Your objective
Please rewrite only the lines between the ones holding "You are a GUI" and "tap(832, 211)", inclusive, requests included. Multiply each answer coordinate by 0.3 and round it to a whole number, rounding halves up; keep the request numbers as they are, and leave out the pictures.

Data for the task
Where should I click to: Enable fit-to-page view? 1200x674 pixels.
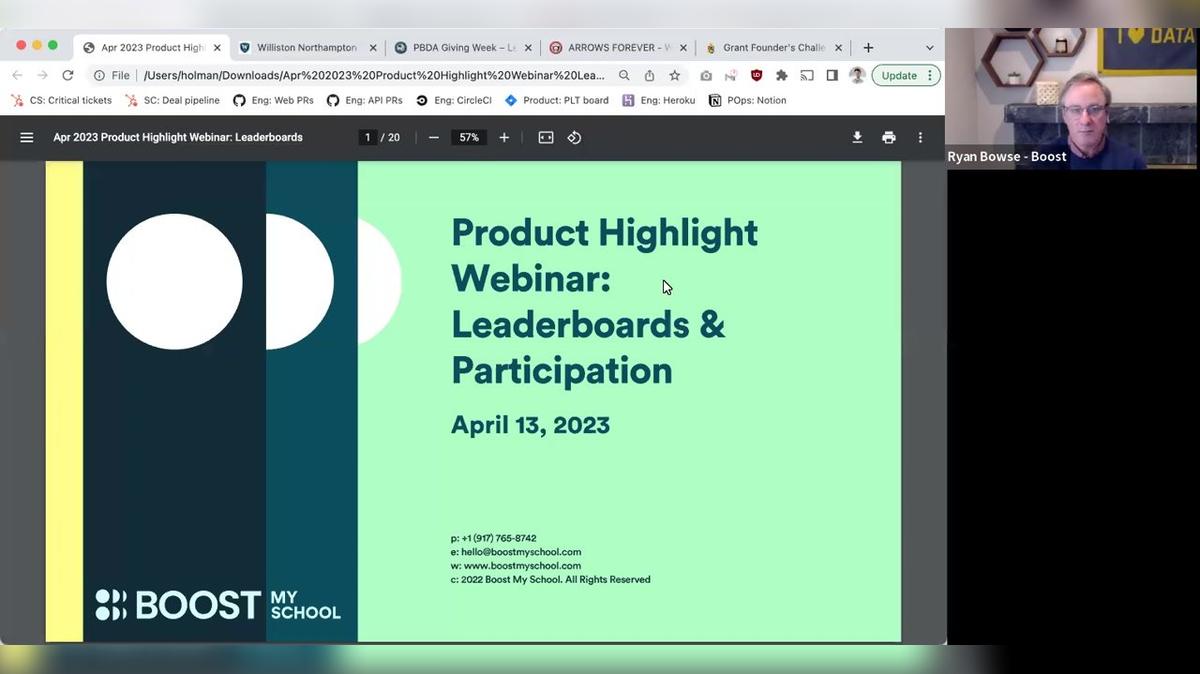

---

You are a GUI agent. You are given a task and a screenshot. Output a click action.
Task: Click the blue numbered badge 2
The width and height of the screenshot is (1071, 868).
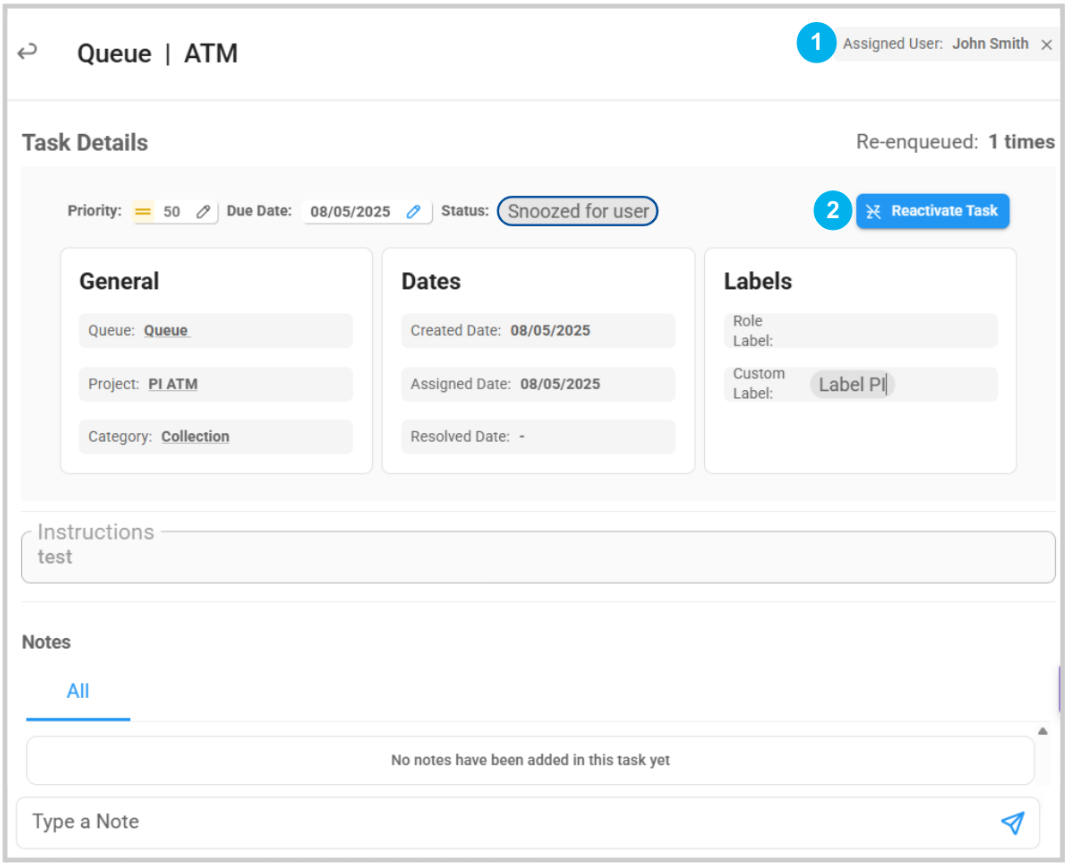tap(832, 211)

Response to the exercise
You are a GUI agent. You are given a task and a screenshot. Output a click action.
Task: Click the blue numbered badge 2
The width and height of the screenshot is (1071, 868).
tap(250, 63)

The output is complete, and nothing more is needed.